Мне везло на людей в судебке – преподаватели на кафедре, ординаторы, моя наставница в интернатуре, старшие коллеги, с которыми я работала первые годы. Многие из них сейчас уже не работают. Конечно, теперь я понимаю, что институтские преподаватели были в основном теоретики, и я давно готова спорить с ними; ординаторы вели себя как крутые профессионалы, но до настоящего профессионализма им было тогда еще далеко; а мнение старших коллег для меня теперь просто еще одно мнение, имеющее право существовать, – я выслушаю его, может быть, заберу в свою копилку, но не признаю единственно верным. Тем более что мой опыт в судебной медицине говорит, что единственно верным можно считать, когда человеку голову отрезало, да и то с оглядкой.
В студенческом научном кружке, куда я пристроилась ходить на пятом курсе, был ординатор, который следил по субботам за вскрывающими студентами или исследовал трупы сам, если на кружок никто не приходил, это было его обязанностью. Нас с ним связывали давние отношения, и, встретившись на кружке, мы друг друга узнали.
Когда бросала МГУ, я дала моим гуманитарным друзьям обещание побриться налысо, если поступлю в мединститут. Несмотря на весь скепсис, я поступила с первого раза. Поступила, но не побрилась. Про обещание вспомнили с подружкой в тихий вечер второго января в безлюдной общаге на Вернадского. Общежитие на первом курсе меда обычно не дают, только со второго – если первый год пережили, значит, есть шанс выжить и потом. Филологическая подруга сама побрила меня чьей-то машинкой. На сессию после праздников я пришла уже с терапевтической лысиной. Терапевтической такую лысину называют потому, что ее очень приятно трогать. Собственно, это не совсем лысина, волосы отрастают быстро, первое время они очень короткие, упрямые, покалывают, торчат ежиком.

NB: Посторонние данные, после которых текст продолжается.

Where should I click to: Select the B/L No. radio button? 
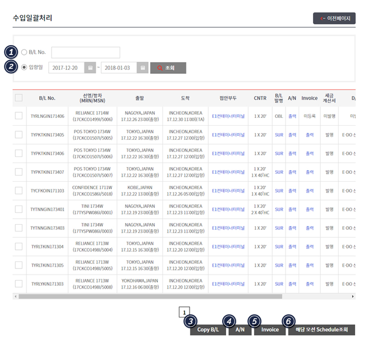[24, 52]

Среди прошлых коллег не было ни одного случайного человека, сплошные фанатики с горящими глазами. В судебку шли разгадывать загадки, распутывать сложные преступления, выстраивать патогенетические цепочки и схемы из патологических процессов с одним, но каждый раз таким разным результатом – смертью.

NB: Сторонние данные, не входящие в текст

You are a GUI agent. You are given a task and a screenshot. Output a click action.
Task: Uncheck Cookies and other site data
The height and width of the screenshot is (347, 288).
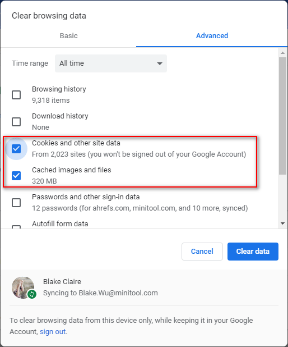click(x=16, y=149)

Профессор нормальной анатомии, щеголеватый высокий мужчина с тонкими чертами, в заостренных носатых туфлях и отглаженном костюме, очень одобрил мое превращение в Шинейд О’Коннор и Машу Макарову из «Маши и медведей». Однокурсники реагировали бурно. И не однокурсники тоже. Как-то в холле нашего второго меда, стекляшки на Островитянова, у раздевалки и киоска с местным деликатесом, сосисками с салатом, я переодевалась, собиралась домой, как вдруг ощутила на своей голове чью-то руку, нежную, бережную и в то же время настойчивую. Рука самозабвенно гладила мою терапевтическую лысину, не смущалась, не планировала прекращать. Потом поглаживание все-таки с сожалением прекратилось, я обернулась и увидела парня-старшекурсника, который честно сказал: «Прости, мне так хотелось потрогать, и это так клево». К моему научному судебно-медицинскому кружку тот старшекурсник дорос до ординатора. С его подачи я оказалась в нужном месте, попала к своей будущей наставнице. Примерами его заключений я пользовалась, чтобы писать свои.

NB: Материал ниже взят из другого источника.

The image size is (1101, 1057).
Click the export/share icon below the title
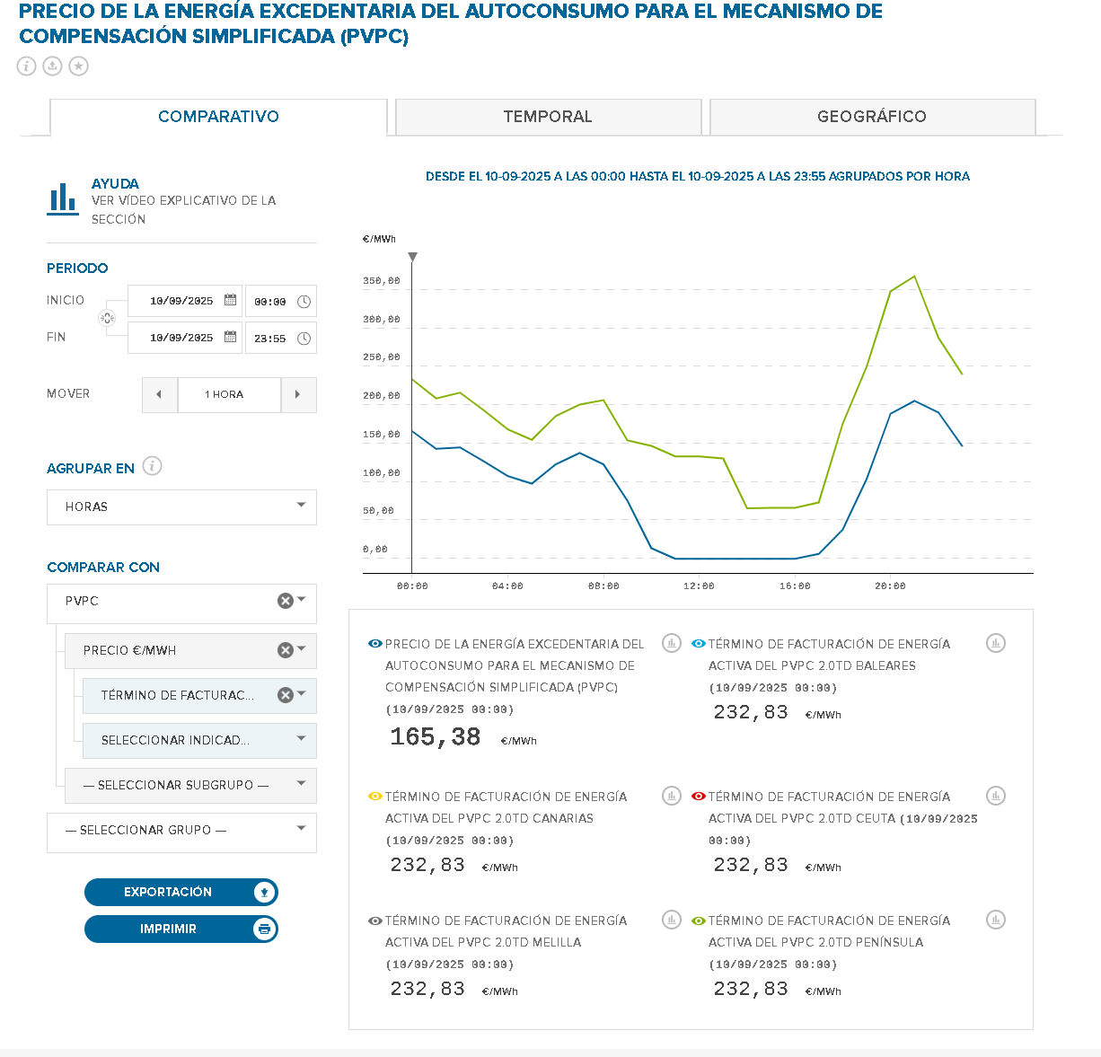click(53, 66)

Не скажу, что я в судебке очень много лет, есть товарищи со стажем двадцать, тридцать лет, кто-то даже сорок и пятьдесят, но и новичком меня не назовешь. За время моей работы, так выпало, в московской судебной медицине сменились эпохи и царствования, и самые яркие мои воспоминания, конечно, о прошлом. Среди прошлых коллег не было ни одного случайного человека, сплошные фанатики с горящими глазами, готовые на любой пьянке до ночи обсуждать патогенез изолированных субдуральных гематом, а потом встать из-за накрытого стола и пойти работать, печатать, заканчивать судебно-медицинские акты. В судебку шли разгадывать загадки, распутывать сложные преступления, выстраивать патогенетические цепочки и схемы из взаимно отягощающих друг друга или просто соседствовавших в организме патологических процессов с одним, но каждый раз таким разным результатом – смертью. Конечно, по молодости я даже представить не могла и не поверила бы своим учителям, что судебная медицина, как и все работы, наполнена рутиной, на девяносто процентов состоит из повторяющихся обязательных действий, которые никак не обойти. И сейчас я лукавлю, говоря, что ничего, кроме рутины, для меня не осталось, – я бы просто не написала эту книгу. И мне везет с людьми до сих пор. Я каждый день встречаюсь с экспертом, которому восемьдесят, он еще вскрывает и, с подозрением поглядывая, если вдруг я выскочила из секции раньше, чем он, грозит мне: каждый труп – это индивидуальность, уникальный случай, в каждом трупе много нового и интересного. К сожалению, таких в нашем Бюро осталось мало.